Dependendo da gravidade da sua doença, você pode se encontrar constantemente cercado por adultos bem-intencionados. Professores, treinadores e psicólogos escolares podem tentar ajudá-lo – e podem fazer você se sentir dependente, frustrado ou irritado. Fale com eles e explique como se sente. Ao informar e explicar as características de sua doença, você pode ajudá-los a entender o que você é capaz e o que eles vêem como estudante ou atleta – não como uma pessoa doente.

Isso relativiza as coisas. É fácil para uma doença se tornar o principal foco de atenção na vida de uma pessoa – especialmente quando ela foi recentemente diagnosticada e está começando a se acostumar com a ideia e encarar a situação. Muitas pessoas acham que lembrar-se de que sua doença é apenas parte de quem são ajuda a relativizar as coisas. Manter amizades, hobbies e rotinas diárias ajuda muito.

Vivendo com uma doença crônica

Não há dúvida de que a adolescência pode ser muito mais difícil quando você tem que enfrentar um problema de saúde. Além das pressões sociais para se “encaixar” e ser aceito pelo grupo, este é um período de aprendizado sobre o corpo e de compreensão do próprio corpo. Numa fase em que é natural se preocupar com a imagem corporal, pode ser muito difícil sentir-se diferente. É compreensível que, de vez em quando, um adolescente simplesmente sinta que não aguenta mais e que está cansado de viver com uma doença crônica.

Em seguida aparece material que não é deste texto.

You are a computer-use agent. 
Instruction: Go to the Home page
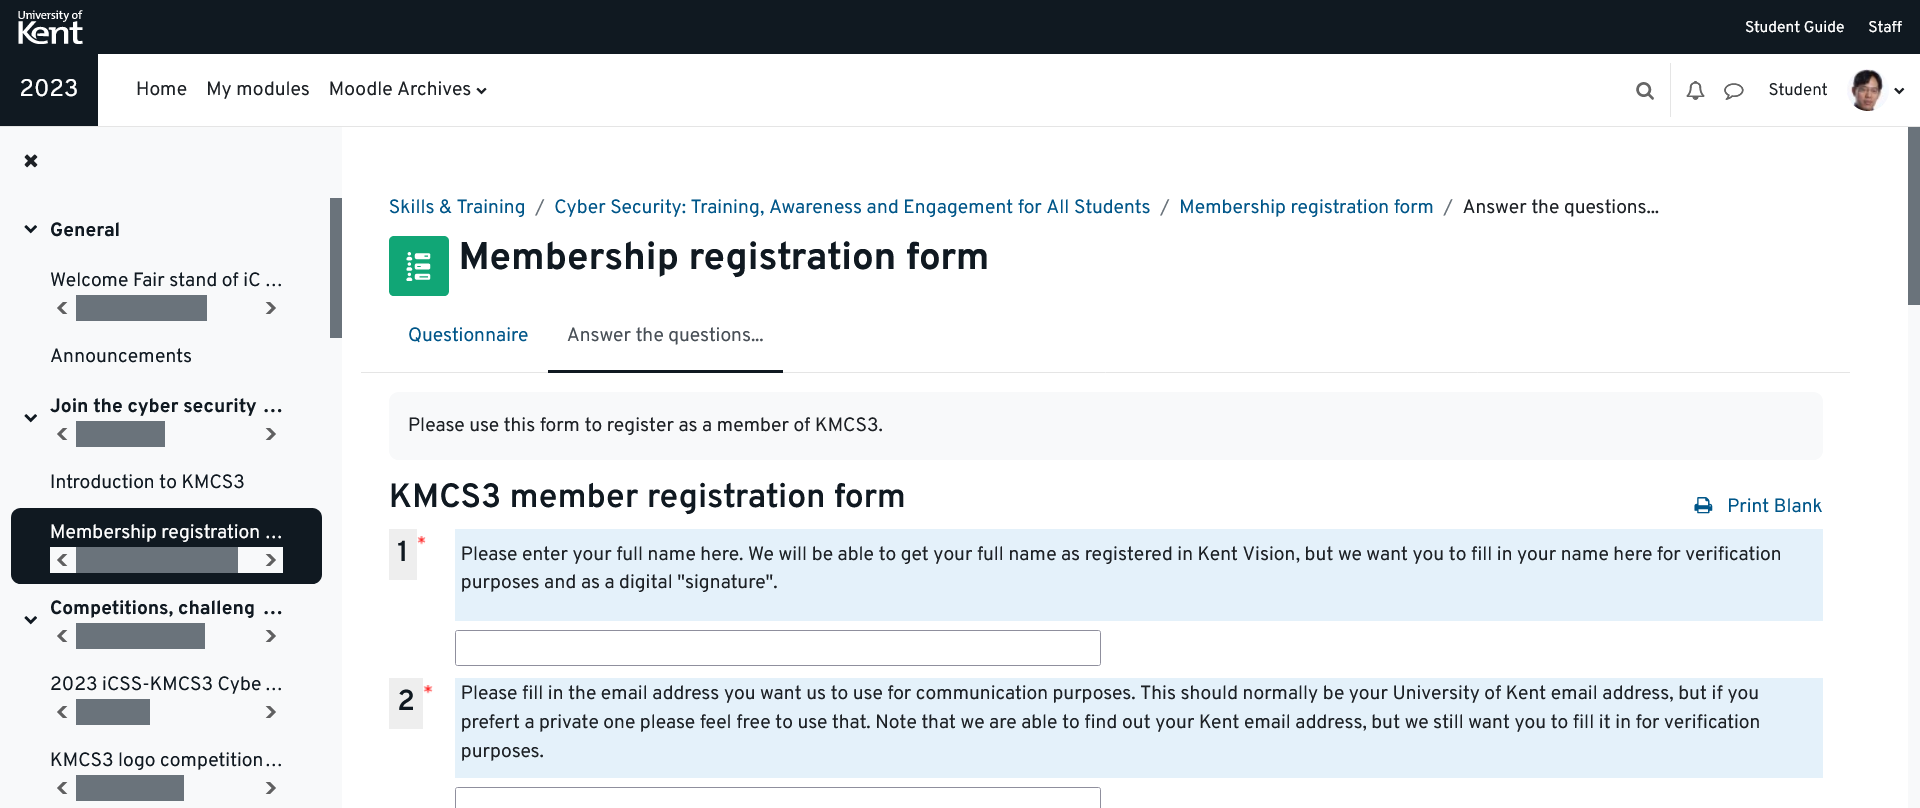[161, 89]
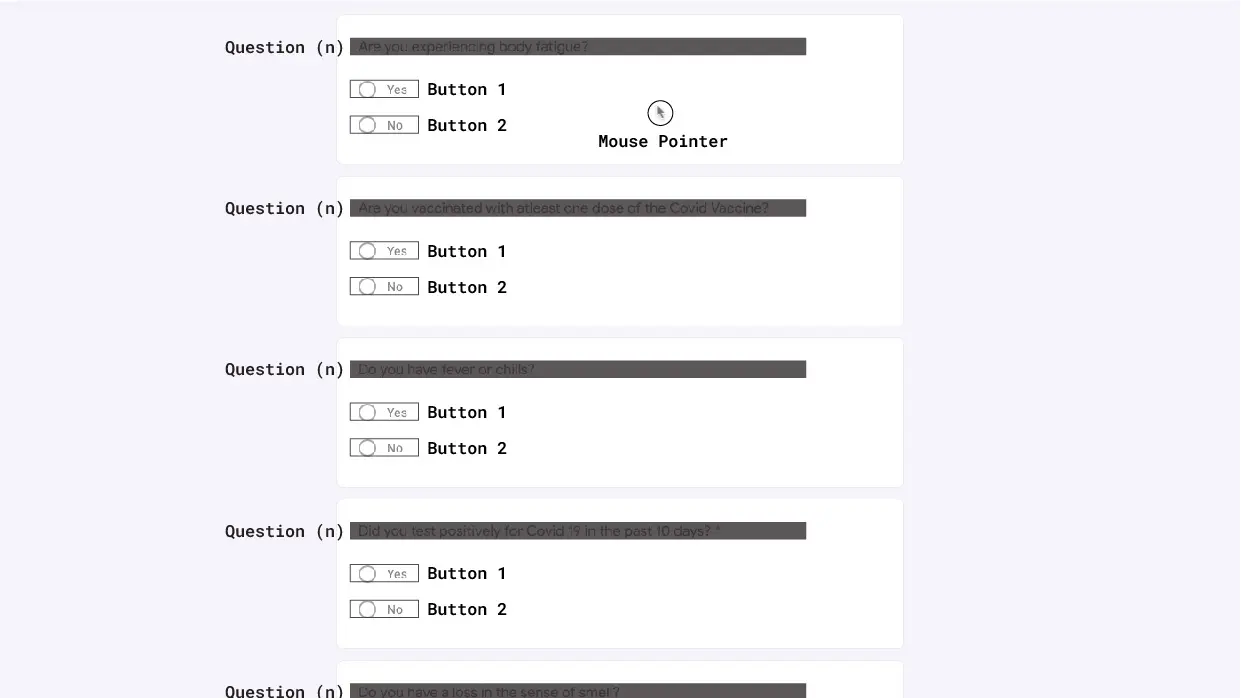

Mesmo aqueles adolescentes que conviveram bem com sua doença durante a infância podem sentir o desejo premente de levar uma vida “normal”, sem remédios ou limitações e sem ter que se cuidar de maneira especial. É uma reação completamente normal. Alguns adolescentes que aprenderam a controlar sua doença sentem-se tão saudáveis ​​e fortes que passam a questionar se precisam continuar com o programa de tratamento. Por exemplo, um adolescente com diabetes pode considerar pular uma refeição enquanto faz compras em uma loja de departamentos ou medir o açúcar no sangue após o treinamento, em vez de antes.

Infelizmente, a falha em seguir o programa de tratamento pode ter conseqüências desastrosas. O melhor que você pode fazer é dizer ao médico como está se saindo. Diga-lhe o que você gostaria de fazer, mas ele não deve ser capaz de fazer isso – para que ele lhe diga exatamente o que você pode e não pode fazer. É apenas uma questão de você assumir responsabilidades e assumir um papel ativo no cuidado de sua saúde.

Quando uma pessoa tem que viver com uma doença crônica, às vezes pode ser difícil amar seu corpo. Mas você não precisa ter um corpo perfeito para ter uma boa imagem corporal. Sua imagem corporal pode melhorar se você cuidar de si mesmo, saber valorizar suas habilidades e aceitar suas limitações – algo que é verdade para todos, independentemente de você ter ou não uma doença crônica.

Quando uma pessoa está cansada de estar doente, pode ajudar muito a expressar sua frustração ou tristeza para um ouvido simpático. Em momentos como esse, é importante pensar em como os outros podem ajudá-lo e pedir ajuda e expressar o que gostaria que fizessem por você. Algumas pessoas descobrem que podem aliviar o sentimento de perda ao procurar outras pessoas e oferecer ajuda a outras pessoas que precisam de ajuda. Emprestar alguém a alguém pode ajudá-lo a tornar seus próprios problemas mais fáceis de lidar.

Adaptar-se a viver com uma doença cronica requer tempo, paciência, apoio – e o desejo de aprender e participar no cuidado da própria saúde. As pessoas que têm de enfrentar desafios inesperados geralmente descobrem nelas uma capacidade de adaptação e resistência que antes não imaginavam que poderiam ter. Muitos dizem que aprendem mais sobre si mesmos tendo que enfrentar esses desafios, e sentem que eles crescem como pessoas e desenvolvem força e autoconsciência interior muito mais do que se não tivessem enfrentado tais desafios. As pessoas que sofrem de doenças crônicas descobrem que, quando assumem um papel ativo em seus cuidados de saúde, aprendem a entender e valorizar seus pontos fortes – e se adaptar aos fracos – como nunca haviam feito antes.